PSD: "O Governo tem duas caras"

O crescimento da Economia não está na agenda das jornadas parlamentares do PSD, que começara esta terça-feira num resort de cinco estrelas, em Santa Eulália, Albufeira

Valentina Marcelino
© LUÍS FORRA/LUSA

A "avaliação do trabalho do governo" vai ser um dos pontos centrais das jornadas parlamentares do PSD, anunciou o líder da bancada Luís Montenegro na sua intervenção de abertura, esta tarde. "Não vamos falar do ponto de vista económico e financeiro, mas de outros temas", começou por dizer, ignorando todos os indicadores positivos. O maior partido da oposição quer antes evidenciar as "duas caras do governo". A sustentar esta tese, Montenegro recordou o caso, noticiado este fim de semana pelo DN, da contratação de estagiários não remunerados pelo governo, para o gabinete jurídico da Presidência do Conselho de Ministros (PCM). "Como propaganda politica o governo anda a dizer há meses que quer acabar com os vínculos precários na administração pública, embora muito mal explicado e com contradições. Basta ver que só nos primeiros três meses deste ano o Estado contratou mais 4 mil precários. E agora vem esta história dos estagiários não remunerados para exercerem funções de capital importância na PCM, como é a avaliação da qualidade legislativa. O governo tem duas caras. Uma da publicidade, muito sorridente, outra do dia-a-dia de malabarismos que escondem a verdadeira capacidade do governo fazer aquilo que diz", salientou.
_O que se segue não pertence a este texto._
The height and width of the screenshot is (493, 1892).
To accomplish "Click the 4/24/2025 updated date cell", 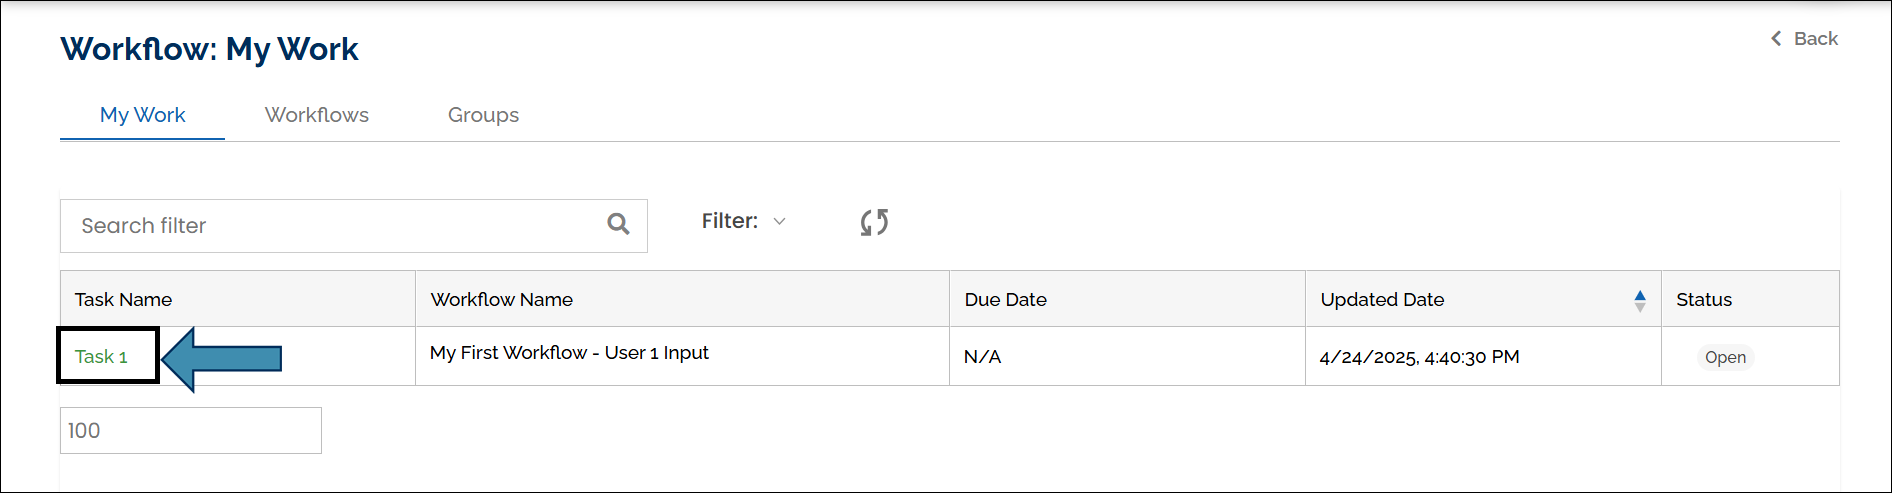I will [x=1419, y=357].
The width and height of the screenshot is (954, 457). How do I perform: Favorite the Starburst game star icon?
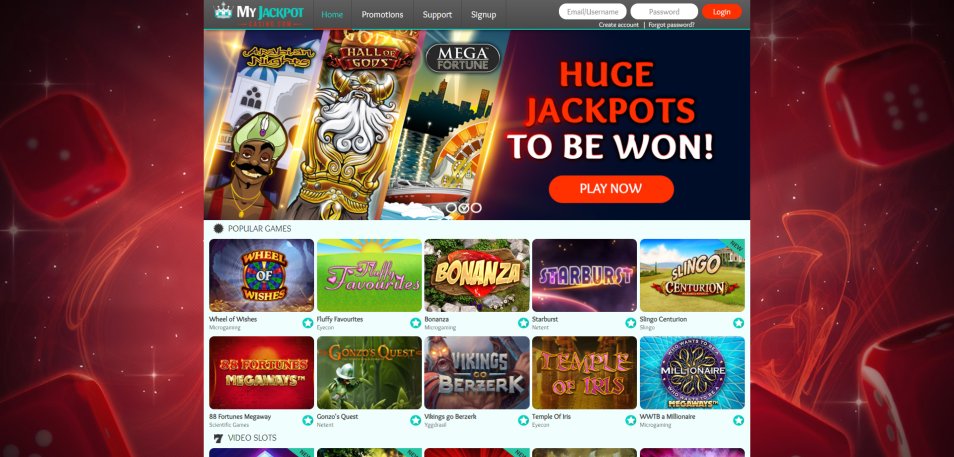click(630, 323)
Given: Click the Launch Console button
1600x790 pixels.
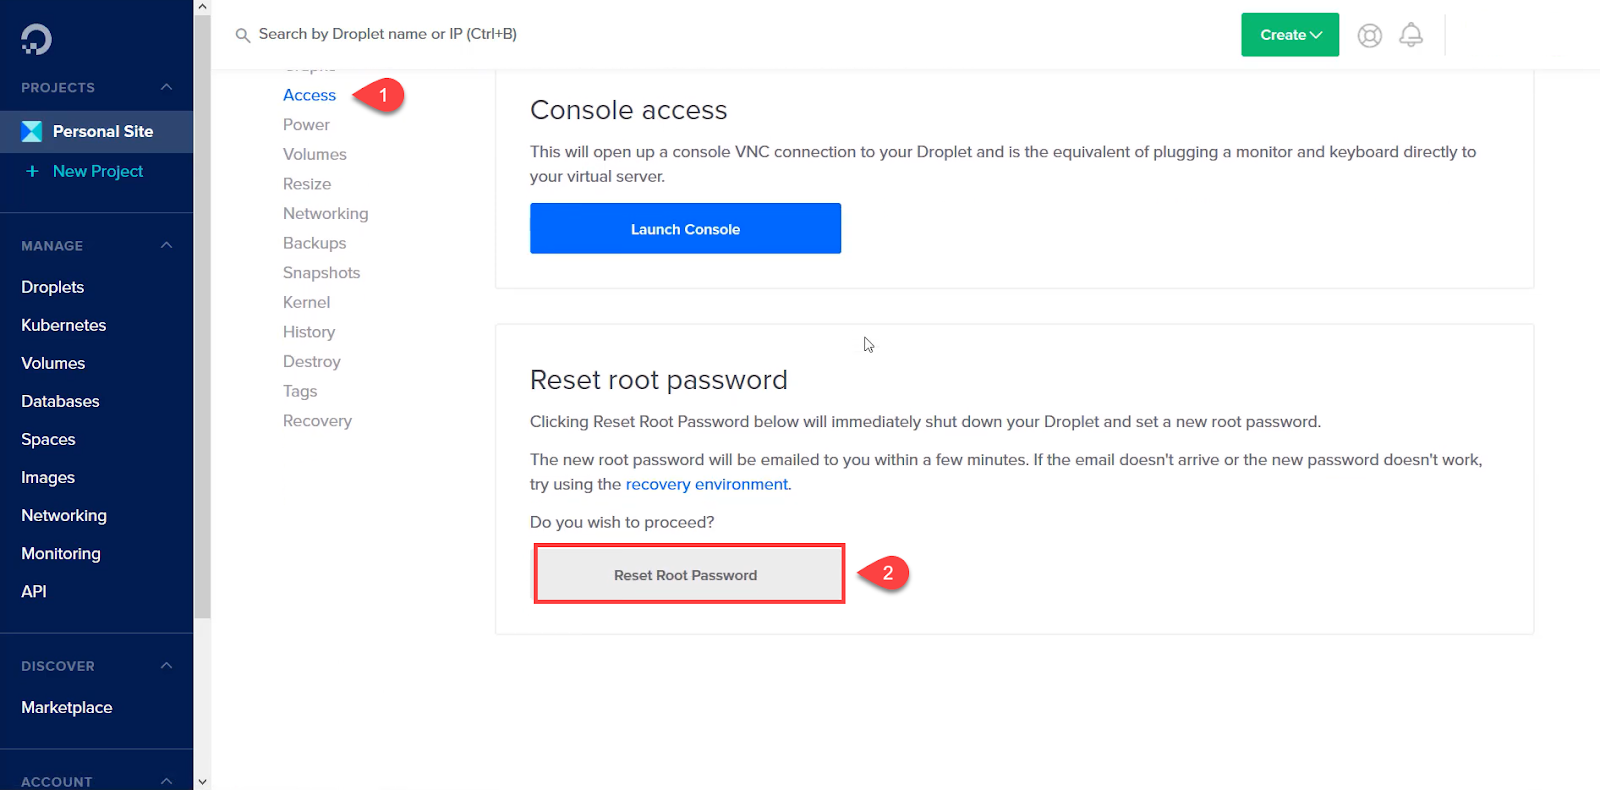Looking at the screenshot, I should (x=685, y=229).
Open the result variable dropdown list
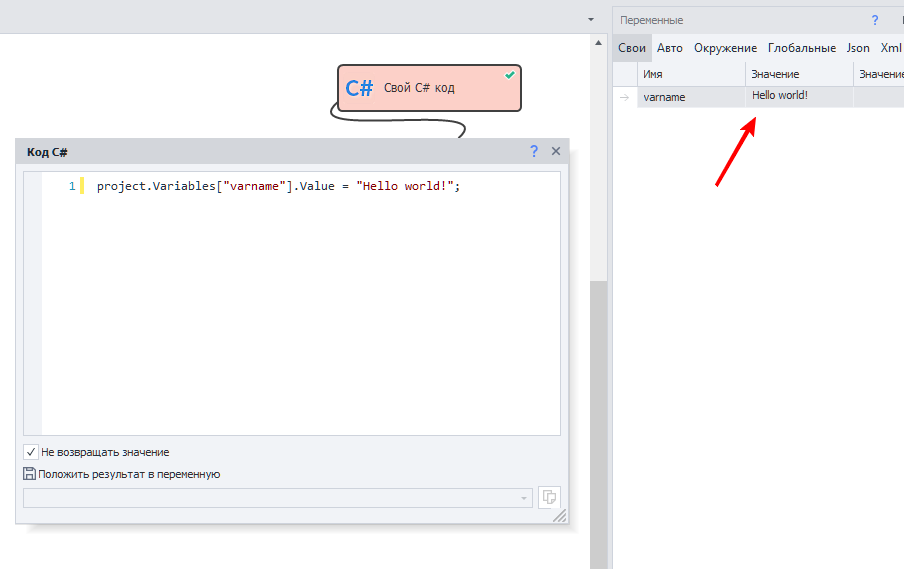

Os outros temas que Montenegro quer ver discutidos nas jornadas, são a reforma do sistema político e a consequente redução do número de deputados, mas para a qual é necessária uma maioria de dois terços dos deputados; a regulação da Uber e da Cabify, "responsabilizado as plataformas eletrónicas; e o alojamento local, que o PSD quer que continue "dinamizado". "Parece que o PS não gosta deste setor de atividade. A proposta de fazer depender o alojamento local da autorização de todo o condomínio é matar este setor que tem sido tão positivo para as famílias", afirmou. "Podemos ter um governo mau, mas não estamos condenados a ter um país pobre", concluiu.